PECAN PIE STORAGE AND FREEZING TIPS
Pecan Pie will keep well for up to four days covered in the refrigerator. However, if you’d like to preserve your pie for longer, you can freeze it.
To freeze Pecan Pie whole, wrap the whole dish with plastic wrap a couple times, and then wrap with two layers of aluminum foil. To freeze slices of pecan pie, add it to a snug, airtight, freezer-safe storage container and seal it, separating each piece with little sheets of wax paper to prevent them from sticking together. Your pie will be good for up to 2 months in the freezer.
The holiday crowd is already expecting to see a Pecan Pie this Thanksgiving, may as well make it a really good one. This recipe is guaranteed to deliver for you in every which way: A foolproof, easy Pecan Pie that everyone will love…and, I mean everyone. It’s a pecan pie that’s not too sweet, yet not too far off from what the aficionados would expect from their favorite rendition, and it was perfectly designed for your Southern holiday. Please, enjoy.
5 MORE PIE RECIPES YOU’LL LOVE
- Homemade Pumpkin Pie is creamy, flavorful, and loaded with big pumpkin spice flavor! It’s another no-fail recipe, equipped with tips for avoiding a gritty texture and cracks across the top of your pie.
- Cap’n Crunch No-Bake Peanut Butter Pie is a masterpiece of flavors with a Cap’n Crunch pie crust and creamy, no-bake peanut butter filling! Top it with whipped cream and get ready to wow the crowd!
- Apple Crisp Pie is loaded with layers of perfectly cooked, cinnamon apples and with a crunchy, golden oatmeal crumble that’s easy to make and perfect for any holiday!
- Stand-Up Chocolate Pudding Pie is a decadent, rich and silky chocolate pudding pie made from scratch with real chopped chocolate and a homemade pie crust. It is the best chocolate pie in the world!
- Double-Crust Homemade Apple Pie is a classic pie you can’t go wrong with! With a gooey, cinnamon apple pie filling and a flaky, buttery crust enclosing the whole shebang.
Easy Pecan Pie with a rich, flavorful filling featuring dark corn syrup and brown sugar.

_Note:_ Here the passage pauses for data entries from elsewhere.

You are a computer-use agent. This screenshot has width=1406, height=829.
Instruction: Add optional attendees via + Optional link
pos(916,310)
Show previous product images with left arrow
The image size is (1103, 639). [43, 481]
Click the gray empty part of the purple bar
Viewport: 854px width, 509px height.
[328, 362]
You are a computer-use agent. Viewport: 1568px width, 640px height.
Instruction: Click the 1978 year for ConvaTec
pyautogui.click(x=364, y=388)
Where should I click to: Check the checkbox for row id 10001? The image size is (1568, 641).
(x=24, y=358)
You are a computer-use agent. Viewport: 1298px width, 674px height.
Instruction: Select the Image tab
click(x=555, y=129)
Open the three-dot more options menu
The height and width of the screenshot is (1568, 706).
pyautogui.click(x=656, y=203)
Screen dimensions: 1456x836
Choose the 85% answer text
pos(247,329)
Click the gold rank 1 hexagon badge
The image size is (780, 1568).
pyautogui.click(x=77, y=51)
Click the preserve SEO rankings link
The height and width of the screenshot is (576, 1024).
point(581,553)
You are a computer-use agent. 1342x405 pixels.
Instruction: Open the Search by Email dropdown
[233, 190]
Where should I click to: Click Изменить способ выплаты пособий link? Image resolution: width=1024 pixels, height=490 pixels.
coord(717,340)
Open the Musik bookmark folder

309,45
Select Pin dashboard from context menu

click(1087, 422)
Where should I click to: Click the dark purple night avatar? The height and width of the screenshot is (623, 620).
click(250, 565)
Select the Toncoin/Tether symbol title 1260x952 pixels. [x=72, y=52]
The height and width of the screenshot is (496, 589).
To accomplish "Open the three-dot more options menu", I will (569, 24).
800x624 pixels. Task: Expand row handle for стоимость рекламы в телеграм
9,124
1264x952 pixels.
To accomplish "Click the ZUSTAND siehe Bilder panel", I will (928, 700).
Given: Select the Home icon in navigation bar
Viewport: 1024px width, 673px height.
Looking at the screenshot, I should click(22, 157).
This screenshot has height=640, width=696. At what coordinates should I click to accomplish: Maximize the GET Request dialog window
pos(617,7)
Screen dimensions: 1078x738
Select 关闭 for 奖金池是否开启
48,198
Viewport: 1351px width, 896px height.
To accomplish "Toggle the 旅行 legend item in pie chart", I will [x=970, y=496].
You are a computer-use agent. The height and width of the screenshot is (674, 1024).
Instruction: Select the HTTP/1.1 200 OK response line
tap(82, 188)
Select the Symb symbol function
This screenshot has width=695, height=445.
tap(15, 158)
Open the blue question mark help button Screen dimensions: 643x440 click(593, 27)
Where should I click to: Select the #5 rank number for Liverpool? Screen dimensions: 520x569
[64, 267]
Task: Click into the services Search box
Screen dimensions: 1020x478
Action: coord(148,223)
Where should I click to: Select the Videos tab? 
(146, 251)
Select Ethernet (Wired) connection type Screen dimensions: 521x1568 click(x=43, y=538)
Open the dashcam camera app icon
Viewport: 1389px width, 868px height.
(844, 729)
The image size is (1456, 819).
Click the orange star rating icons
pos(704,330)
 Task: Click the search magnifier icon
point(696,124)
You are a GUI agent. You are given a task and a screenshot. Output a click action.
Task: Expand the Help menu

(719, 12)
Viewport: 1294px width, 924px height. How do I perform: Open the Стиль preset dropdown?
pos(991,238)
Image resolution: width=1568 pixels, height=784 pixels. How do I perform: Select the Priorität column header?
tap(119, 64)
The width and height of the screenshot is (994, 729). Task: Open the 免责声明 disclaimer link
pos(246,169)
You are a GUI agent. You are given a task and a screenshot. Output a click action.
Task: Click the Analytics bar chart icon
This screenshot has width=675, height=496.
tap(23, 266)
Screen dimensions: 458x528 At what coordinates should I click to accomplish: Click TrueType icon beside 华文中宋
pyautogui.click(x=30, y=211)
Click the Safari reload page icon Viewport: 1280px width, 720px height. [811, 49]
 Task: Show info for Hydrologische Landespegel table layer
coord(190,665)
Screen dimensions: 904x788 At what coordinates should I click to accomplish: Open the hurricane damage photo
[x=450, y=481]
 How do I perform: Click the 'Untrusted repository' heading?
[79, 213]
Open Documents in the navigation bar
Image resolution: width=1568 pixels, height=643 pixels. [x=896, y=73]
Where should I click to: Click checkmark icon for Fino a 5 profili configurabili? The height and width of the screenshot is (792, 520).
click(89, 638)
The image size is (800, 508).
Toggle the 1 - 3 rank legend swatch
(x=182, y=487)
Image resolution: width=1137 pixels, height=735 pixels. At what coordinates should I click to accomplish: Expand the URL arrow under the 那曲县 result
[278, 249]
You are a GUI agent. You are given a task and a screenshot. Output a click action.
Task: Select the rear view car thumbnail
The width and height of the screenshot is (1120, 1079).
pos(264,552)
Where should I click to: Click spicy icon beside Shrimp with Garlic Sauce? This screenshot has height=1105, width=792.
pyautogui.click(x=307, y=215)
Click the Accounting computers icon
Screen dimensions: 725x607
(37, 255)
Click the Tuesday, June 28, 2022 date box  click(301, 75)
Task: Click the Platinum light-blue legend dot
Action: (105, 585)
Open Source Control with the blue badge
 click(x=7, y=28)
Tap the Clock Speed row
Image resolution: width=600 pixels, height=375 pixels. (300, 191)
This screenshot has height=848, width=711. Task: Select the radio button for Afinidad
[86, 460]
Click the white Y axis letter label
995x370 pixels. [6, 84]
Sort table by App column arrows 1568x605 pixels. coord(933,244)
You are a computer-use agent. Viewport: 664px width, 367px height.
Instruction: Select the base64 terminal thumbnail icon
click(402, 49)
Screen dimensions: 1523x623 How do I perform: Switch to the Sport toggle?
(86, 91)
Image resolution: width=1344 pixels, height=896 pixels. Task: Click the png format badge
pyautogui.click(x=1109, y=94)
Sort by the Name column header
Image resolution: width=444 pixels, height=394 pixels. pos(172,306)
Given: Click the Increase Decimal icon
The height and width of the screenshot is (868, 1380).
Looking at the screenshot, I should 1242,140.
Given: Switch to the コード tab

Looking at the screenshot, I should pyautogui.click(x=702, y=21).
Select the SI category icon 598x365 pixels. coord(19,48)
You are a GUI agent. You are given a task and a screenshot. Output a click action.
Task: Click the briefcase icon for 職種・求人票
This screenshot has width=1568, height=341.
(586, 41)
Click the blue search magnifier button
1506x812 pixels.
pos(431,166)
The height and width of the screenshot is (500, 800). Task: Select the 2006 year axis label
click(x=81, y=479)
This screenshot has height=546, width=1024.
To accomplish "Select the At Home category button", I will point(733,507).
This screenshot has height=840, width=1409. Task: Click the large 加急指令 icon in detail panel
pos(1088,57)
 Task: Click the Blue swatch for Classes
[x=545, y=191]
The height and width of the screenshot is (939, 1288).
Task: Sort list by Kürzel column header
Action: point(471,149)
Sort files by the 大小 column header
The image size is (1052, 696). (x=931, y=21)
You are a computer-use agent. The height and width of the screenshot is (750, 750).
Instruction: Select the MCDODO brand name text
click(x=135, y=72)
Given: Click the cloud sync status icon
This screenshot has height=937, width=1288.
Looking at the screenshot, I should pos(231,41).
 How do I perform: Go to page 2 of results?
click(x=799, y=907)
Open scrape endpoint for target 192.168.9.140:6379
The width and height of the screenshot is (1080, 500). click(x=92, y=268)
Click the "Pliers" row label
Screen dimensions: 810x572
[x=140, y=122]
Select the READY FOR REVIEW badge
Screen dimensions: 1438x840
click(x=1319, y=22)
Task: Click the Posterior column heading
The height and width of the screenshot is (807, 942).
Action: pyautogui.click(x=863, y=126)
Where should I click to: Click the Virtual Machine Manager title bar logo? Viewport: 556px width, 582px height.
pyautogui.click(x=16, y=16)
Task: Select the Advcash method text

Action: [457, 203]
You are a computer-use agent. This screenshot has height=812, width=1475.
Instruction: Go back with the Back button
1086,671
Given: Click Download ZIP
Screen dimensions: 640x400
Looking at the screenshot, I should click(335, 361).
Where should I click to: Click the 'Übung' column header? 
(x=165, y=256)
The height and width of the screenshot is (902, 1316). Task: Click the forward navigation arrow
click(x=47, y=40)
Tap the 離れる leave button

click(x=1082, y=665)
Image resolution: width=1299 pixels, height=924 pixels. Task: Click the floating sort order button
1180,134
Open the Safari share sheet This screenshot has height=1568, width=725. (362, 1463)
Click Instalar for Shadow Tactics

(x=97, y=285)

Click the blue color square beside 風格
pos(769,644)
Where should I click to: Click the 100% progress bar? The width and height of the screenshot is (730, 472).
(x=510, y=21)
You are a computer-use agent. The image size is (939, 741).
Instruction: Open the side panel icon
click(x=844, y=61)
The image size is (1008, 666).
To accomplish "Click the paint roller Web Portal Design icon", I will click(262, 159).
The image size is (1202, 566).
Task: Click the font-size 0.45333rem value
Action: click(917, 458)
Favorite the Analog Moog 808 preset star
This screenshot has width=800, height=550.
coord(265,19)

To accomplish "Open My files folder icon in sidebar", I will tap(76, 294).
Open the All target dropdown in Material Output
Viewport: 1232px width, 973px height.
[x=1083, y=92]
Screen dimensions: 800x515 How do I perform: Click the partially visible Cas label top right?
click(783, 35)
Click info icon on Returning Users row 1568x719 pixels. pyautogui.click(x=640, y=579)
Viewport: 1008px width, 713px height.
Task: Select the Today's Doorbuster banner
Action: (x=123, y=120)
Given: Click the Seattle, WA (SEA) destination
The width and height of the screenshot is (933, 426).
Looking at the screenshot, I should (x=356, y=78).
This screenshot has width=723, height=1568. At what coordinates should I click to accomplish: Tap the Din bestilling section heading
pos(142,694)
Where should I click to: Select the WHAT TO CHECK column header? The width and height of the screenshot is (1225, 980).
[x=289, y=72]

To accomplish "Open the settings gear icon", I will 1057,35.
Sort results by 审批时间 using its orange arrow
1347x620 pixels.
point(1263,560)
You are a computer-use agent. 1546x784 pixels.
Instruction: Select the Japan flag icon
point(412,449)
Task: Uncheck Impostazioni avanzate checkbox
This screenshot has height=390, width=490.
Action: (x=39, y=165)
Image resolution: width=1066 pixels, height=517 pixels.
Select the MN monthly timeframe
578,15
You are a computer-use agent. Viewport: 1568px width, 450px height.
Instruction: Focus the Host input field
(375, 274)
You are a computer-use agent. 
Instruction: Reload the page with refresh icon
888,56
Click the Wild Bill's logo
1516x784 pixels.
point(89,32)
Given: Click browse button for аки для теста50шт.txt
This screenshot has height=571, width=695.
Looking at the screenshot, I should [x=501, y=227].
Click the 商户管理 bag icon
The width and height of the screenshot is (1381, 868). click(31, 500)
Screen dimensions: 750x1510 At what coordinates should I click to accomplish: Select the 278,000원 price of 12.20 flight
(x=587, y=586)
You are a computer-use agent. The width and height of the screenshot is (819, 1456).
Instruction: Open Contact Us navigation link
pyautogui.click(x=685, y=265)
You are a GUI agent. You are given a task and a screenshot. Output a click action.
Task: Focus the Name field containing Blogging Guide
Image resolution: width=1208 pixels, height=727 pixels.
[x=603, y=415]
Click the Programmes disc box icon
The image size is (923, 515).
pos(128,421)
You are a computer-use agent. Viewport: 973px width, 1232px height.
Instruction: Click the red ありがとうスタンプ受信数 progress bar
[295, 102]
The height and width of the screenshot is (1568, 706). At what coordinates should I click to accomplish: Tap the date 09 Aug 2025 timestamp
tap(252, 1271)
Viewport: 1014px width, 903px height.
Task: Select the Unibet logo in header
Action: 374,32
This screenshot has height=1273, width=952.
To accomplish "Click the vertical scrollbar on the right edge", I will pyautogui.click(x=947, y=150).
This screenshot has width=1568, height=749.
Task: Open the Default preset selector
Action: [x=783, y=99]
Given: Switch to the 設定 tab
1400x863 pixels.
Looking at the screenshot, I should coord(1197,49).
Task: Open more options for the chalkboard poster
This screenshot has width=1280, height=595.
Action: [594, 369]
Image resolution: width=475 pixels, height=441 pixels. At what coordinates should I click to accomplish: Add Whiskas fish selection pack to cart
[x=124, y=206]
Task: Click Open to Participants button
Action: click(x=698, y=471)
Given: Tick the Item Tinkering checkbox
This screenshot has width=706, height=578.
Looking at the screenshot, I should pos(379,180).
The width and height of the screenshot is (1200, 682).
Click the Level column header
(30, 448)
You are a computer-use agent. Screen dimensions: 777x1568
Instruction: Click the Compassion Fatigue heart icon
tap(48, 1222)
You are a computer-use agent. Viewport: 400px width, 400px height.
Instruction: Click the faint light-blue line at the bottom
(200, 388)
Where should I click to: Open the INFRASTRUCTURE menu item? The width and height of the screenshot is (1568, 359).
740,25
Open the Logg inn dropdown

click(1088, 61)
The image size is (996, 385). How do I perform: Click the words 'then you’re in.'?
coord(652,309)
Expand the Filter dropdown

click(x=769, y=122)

- 1 disc homemade pie crust or store-bought pie crust
- 2 cups pecan halves
- 6 tablespoons unsalted butter, melted
- 1 cup dark corn syrup
- 1/2 cup light brown sugar
- 3 large eggs, slightly beaten
- 2 teaspoons pure vanilla extract
- 3/4 teaspoon fine sea salt
Preheat the oven to 400° and have a rack in the lower third of the oven. Have ready a 9" pie dish.
If using a homemade pie crust, flour both sides of a pastry disk and set atop a floured work surface. Begin rolling out the disk until it is about an 1/8" thick and 12" in diameter.
Gently situate the pie crust in the dish and crimp the edges as desired. Line the pie with nonstick aluminum foil and add pie weights.
Place in the lower third of the oven and bake for 20 minutes. Once the pie shell comes out, carefully remove the foil and weights and begin on the filling.
Reduce the oven temperature to 300°.
Roughly chop a 3/4 cup of the pecan halves and set aside. Whisk together butter, corn syrup, sugar, eggs, vanilla, and salt.
Scatter the chopped pecans across the crust, and top with the remaining pecan halves. Pour the filling evenly across the pecans and transfer to the oven.
Bake for 55 minutes in the center of the oven. Rotate the pie halfway through the cooking process. If needed, add a pie shield or strips of aluminum foil across the crust to prevent over-browning.
Remove from the oven and allow to cool. Allow the filling to set, about 2 hours, before serving.
If you are unsure about the doneness of your pie, gently press the back of a spoon against the center of the pie. The pie will yield like jello/gelatin if it's done.